I read the bible last night and it said......."Love your enemies"....Matt 5:44 and I asked to my self that "am I going to decorate with my love on my Christmas tree this year??"............... Here I am trying to love my neighbors (I do not hate my neighbors but busy to notice them) so hard and here...The Lord said to love your enemies is not easy...I do not have enemies but honestly I admit it that I have some that I do not like them. Used to be bothered me a lot but now I couldn't careless ...I let it go....I will love them later or not??... This not for sure but for sure I feel much better for not to remember them.

Is that "Mad" and "Hate" relative?? Or may be if you mad at someone, you starting do not like this someone and may be end up hating someone??? Let see how many people that I used to not like them....

I used to very mad at my Rangoon University System (individually who I have to mad at that I do not know)..... I did not like the way they push us to do that I do not want to do.....I wanted to be a Lawyer but end up Zoology saying I am not smart enough for to be a Lawyer!!! You do not know that how much killing me that....I feel "Studying" is not necessary anymore. OK I finished my BSc..But did I use my Zoologist ability??? NO!! I end up "House wife" for the last 10 years till I got my AG...finally I am happy... I love it, good at it and enjoy it a lot!.Then again I realized that I am in "Mad Industry"...

First time I got cheated by a Burmese Woman (no name to you)... I mad at her so bad that I almost call the Thai Tourist Police!! I was testing my first year in GIA school!...teacher told me to know your ability please starting to buy and sell...so I did!! I bought a Burmese Rubies Necklace...look beautiful. I told that lady clearly "Would you help me to brush up in my selling ...ta .ta. ta...." She gave me that necklace and said " This is very good you will make money"...I bought it and show it to my GIA teacher and she said " This is a big Crap..." my blood boiled out ...but I handle it very well that I got back my money!! Do I love this
woman??....honestly I answered "NO"!!

● **THINGS TO DO**:
**A.** Update the stretch of the blog post on loving your enemies from "I read the bible" through "to remember them.", changing "enemies" to "foes".
**B.** Condense the paragraph of the blog post on loving your enemies that opens with "I used to very mad at my Rangoon University System" into a shorter version that keeps its main facts.
**C.** Continue the blog post on loving your enemies from the point where it stops.

● **Stored data entries**:

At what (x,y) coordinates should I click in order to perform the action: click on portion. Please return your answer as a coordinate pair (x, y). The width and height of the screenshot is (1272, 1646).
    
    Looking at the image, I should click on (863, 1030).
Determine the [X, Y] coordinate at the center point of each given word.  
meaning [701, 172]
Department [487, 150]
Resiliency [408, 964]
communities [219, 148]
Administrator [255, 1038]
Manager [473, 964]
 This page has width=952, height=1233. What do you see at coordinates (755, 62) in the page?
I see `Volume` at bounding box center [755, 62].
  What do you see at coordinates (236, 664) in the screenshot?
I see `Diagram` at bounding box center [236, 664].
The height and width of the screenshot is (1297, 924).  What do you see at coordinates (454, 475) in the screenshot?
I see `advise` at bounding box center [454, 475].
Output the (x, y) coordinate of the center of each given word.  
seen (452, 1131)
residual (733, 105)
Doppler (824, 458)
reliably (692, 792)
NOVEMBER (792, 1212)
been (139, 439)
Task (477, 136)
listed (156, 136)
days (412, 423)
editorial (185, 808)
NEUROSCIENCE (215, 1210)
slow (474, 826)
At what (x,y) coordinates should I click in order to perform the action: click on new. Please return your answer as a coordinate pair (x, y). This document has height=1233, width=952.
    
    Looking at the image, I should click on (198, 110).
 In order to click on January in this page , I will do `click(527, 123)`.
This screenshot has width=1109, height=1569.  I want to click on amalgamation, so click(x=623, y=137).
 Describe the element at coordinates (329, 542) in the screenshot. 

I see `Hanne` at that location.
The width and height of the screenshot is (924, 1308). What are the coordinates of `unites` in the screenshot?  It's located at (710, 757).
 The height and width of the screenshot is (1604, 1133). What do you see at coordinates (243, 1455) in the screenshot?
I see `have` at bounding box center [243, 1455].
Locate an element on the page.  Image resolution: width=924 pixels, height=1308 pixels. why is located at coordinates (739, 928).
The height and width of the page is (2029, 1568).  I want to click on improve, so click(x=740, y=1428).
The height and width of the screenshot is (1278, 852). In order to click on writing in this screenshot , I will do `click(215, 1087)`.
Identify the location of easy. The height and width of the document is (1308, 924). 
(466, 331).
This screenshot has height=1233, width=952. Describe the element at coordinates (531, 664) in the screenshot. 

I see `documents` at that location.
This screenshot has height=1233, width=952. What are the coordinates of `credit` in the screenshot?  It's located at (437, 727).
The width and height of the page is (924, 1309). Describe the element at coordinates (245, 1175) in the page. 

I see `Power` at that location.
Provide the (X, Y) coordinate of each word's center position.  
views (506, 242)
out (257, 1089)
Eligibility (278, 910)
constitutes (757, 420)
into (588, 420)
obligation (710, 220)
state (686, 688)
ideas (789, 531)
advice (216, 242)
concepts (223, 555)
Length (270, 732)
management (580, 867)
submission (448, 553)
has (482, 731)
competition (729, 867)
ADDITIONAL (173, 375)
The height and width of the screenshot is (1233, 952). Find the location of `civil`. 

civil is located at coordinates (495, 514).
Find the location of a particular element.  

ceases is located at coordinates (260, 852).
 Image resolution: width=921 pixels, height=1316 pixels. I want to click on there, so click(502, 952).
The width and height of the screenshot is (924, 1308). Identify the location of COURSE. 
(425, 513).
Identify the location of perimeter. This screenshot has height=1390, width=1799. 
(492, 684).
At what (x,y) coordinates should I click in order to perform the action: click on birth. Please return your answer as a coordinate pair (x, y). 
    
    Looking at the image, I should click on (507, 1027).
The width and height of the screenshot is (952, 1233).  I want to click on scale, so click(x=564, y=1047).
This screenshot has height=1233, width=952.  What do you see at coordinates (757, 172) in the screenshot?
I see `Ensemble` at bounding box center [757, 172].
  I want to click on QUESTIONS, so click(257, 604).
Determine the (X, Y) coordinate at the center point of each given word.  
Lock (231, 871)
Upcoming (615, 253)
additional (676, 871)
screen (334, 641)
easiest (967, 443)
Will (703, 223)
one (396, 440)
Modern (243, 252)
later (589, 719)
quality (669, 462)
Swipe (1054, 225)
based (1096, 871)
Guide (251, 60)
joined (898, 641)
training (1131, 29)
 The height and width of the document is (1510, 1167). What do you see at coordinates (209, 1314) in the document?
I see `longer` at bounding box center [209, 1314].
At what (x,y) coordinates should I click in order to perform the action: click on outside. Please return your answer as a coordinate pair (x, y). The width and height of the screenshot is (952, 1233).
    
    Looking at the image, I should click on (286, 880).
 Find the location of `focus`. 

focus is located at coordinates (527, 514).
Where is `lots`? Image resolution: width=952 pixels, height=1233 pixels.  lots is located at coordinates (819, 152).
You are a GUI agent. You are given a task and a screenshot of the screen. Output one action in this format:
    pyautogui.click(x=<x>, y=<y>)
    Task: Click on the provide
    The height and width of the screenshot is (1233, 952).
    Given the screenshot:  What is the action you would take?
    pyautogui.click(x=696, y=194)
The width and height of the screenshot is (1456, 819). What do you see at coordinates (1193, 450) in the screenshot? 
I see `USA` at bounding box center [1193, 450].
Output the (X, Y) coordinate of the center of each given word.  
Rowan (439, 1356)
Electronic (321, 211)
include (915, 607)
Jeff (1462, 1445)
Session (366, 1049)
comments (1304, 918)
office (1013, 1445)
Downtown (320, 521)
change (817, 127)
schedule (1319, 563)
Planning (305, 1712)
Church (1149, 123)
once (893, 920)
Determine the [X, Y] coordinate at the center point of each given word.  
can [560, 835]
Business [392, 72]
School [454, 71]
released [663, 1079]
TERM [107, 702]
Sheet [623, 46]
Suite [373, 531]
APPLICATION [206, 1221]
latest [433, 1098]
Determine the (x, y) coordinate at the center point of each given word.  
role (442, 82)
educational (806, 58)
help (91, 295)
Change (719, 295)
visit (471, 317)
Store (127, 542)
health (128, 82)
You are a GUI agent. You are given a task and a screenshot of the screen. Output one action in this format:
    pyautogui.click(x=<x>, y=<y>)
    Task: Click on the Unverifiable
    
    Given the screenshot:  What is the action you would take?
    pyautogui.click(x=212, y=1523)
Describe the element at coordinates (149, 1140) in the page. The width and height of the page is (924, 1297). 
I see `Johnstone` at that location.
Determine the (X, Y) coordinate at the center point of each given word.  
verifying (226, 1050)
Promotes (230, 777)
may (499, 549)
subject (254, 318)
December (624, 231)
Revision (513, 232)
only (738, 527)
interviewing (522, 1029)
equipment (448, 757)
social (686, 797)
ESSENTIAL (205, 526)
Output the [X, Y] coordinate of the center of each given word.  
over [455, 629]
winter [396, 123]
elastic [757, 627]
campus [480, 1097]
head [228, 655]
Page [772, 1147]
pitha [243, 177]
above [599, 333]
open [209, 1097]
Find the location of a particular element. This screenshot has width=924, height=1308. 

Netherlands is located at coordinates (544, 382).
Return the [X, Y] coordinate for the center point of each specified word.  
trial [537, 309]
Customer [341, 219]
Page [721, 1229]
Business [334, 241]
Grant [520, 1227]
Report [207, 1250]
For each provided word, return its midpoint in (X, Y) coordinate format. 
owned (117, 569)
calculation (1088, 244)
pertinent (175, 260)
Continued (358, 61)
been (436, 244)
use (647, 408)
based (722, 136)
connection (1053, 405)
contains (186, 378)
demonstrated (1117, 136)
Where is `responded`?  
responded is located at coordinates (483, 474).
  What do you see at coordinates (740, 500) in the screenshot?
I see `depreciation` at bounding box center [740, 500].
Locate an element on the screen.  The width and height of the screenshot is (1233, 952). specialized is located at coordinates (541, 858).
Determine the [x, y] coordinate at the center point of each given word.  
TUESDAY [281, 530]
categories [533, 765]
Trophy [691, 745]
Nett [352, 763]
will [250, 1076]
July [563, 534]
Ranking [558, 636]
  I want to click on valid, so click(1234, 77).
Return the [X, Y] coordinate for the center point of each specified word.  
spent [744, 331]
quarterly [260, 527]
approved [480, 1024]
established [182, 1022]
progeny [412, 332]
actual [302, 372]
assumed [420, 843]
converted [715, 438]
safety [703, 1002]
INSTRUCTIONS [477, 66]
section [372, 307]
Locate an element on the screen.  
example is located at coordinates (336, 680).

● **ANSWERS FOR THE EXERCISE**:
**A.**
I read the bible last night and it said......."Love your foes"....Matt 5:44 and I asked to my self that "am I going to decorate with my love on my Christmas tree this year??"............... Here I am trying to love my neighbors (I do not hate my neighbors but busy to notice them) so hard and here...The Lord said to love your foes is not easy...I do not have foes but honestly I admit it that I have some that I do not like them. Used to be bothered me a lot but now I couldn't careless ...I let it go....I will love them later or not??... This not for sure but for sure I feel much better for not to remember them.

**B.** I was very angry at the Rangoon University system, though I could not say who individually was to blame, because it pushed us into things we did not want. I wanted to become a lawyer but was told I was not smart enough and was put into zoology instead, which made me feel studying no longer mattered. I finished my BSc but never used my zoology training and was a housewife for 10 years until I got my AG. Now I am finally happy, since I love this work, am good at it and enjoy it, but I then realized I am in the "Mad Industry."

**C.**
Then I got cheated by a man for the second time (no name to you again)!! He, who is suppose to be good at in Gem Trading and good and honest at selling...His partner was a man from New York. I bought a loose Ruby Cabochon by them ...Again my teacher told me "this is second Crap Helen"... again I was so mad that I could feel the smoke coming out of my ears! Well again I can handle it very well that I got what I want back...Do I love this man?? the answer is for sure "NO".. for me to put the love for this man on my Christmas Tree is ...not easy but I will try my best though.

Well....I know I will face time to time of unfairness or untruthful but I can handle it... might not be well but I am ok... You all have a wonderful time of in this special season!
helen
Burmese Red Spinal (from my collection)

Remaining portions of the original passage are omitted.